CHALLENGE A =
In the blog entry about a night home alone with the kids, which book had to be abandoned after only a few pages?
CHALLENGE B =
Write a continuation of the blog entry about a night home alone with the kids, starting right after its final sentence.

Mood: special
Tonight is poker night at Ken’s down the street. Testosterone is in the air. And Mommy is all alone with the little angels. We did lots of things like color, play the harmonica, doodle on the doodle pad, read The Lion King. The problem was that everyone wanted exclusive access to whatever was being used as soon as it was picked up. We only read a few pages of the book before we had to abandon it because Daphne was screeching and grabbing pages. Then we got out the doodle pad, and suddenly everyone had an urgent doodle they had been storing up for months. Then I got out the crayons and paper, but everyone wanted to draw on the SAME paper, with the SAME crayon. Don’t even get me started on the doodle pad. Let’s just say it ended with an imitation by Mommy of a waiting sibling: “Can I have it now? Can I have it now? When are you going to be done? Can I have it now? Can I have it now? Aaaaaarrrgggghhh.”

EXTRACTED MATERIAL =
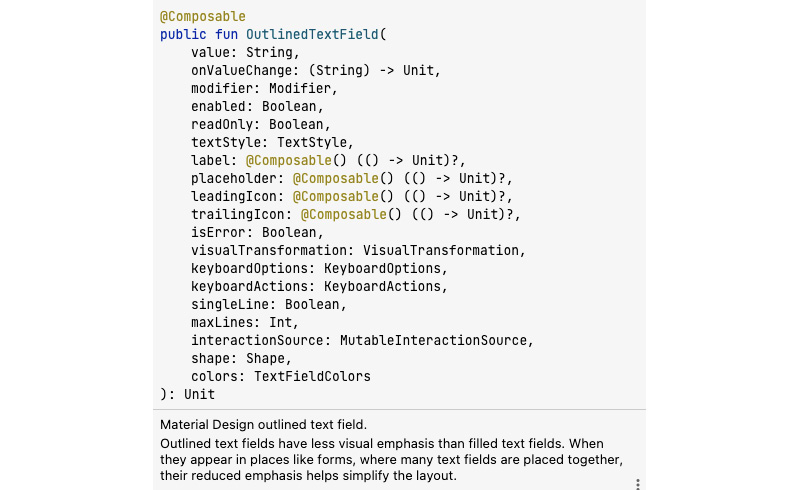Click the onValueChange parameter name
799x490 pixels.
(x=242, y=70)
...
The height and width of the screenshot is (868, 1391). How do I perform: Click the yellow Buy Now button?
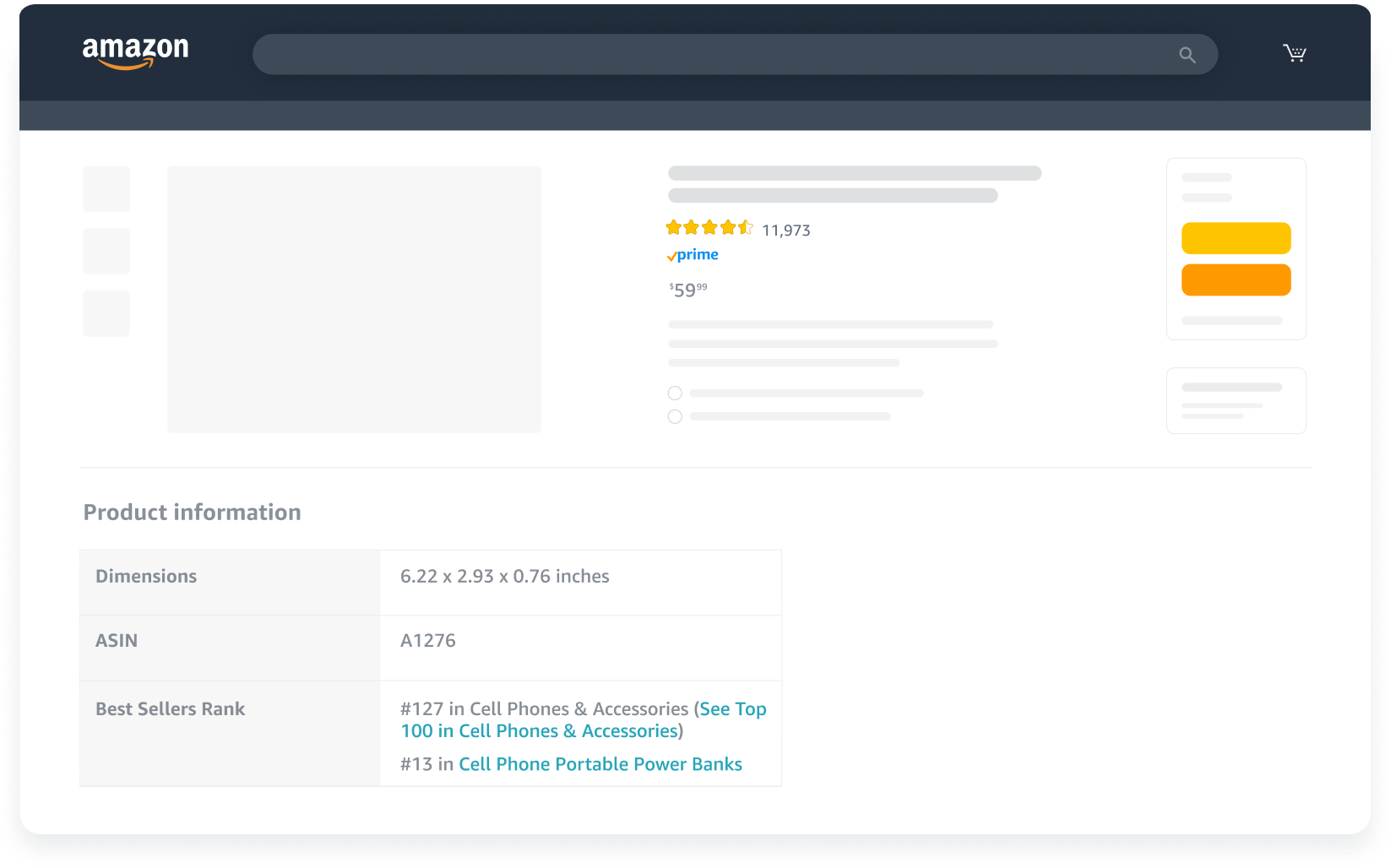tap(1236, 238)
...
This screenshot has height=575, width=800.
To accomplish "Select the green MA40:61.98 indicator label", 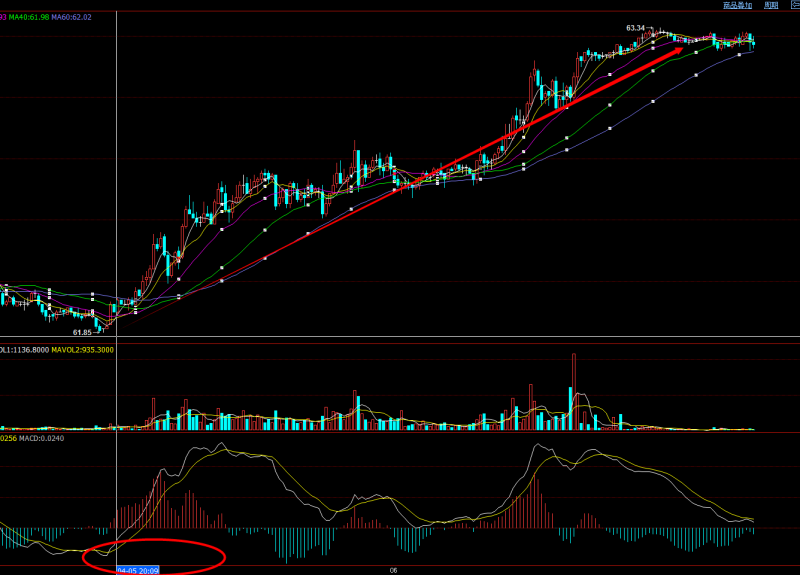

FINAL RESULT A =
The Lion King.

FINAL RESULT B =
Several minutes later all activities ceased amid muffled threats issued through clenched teeth to brush teeth and get ready for bed or else. Logan, as is his wont, couldn’t resist finding out what “else” was, and went on dental hygiene strike. I left to put Daphne to bed.
10, 9, 8, 7, knock on the door. It’s Dylan, complaining that Logan STILL won’t give him a turn on the doodle pad. I whispered (shouted) down the hall that Logan had better give him a turn or, or, or, ohmygodIneedsomerest. He answered that he wouldn’t give it up until I had read what he wrote on it, and I couldn’t read it until Daphne was asleep, and she wouldn’t fall asleep while Dylan was crying for a turn.
Twelve years later, when Daphne was finally snoring, I went in to see what was on The Tablet.
“What did you want to show me, Logan?”
“It’s over here. Look.”
On the tablet propped on the windowsill next to his bed was the tablet, with “Im sae Mom” written on it.
“Is that how you spell sorry, Mom?”
Yes, sweetie, it is.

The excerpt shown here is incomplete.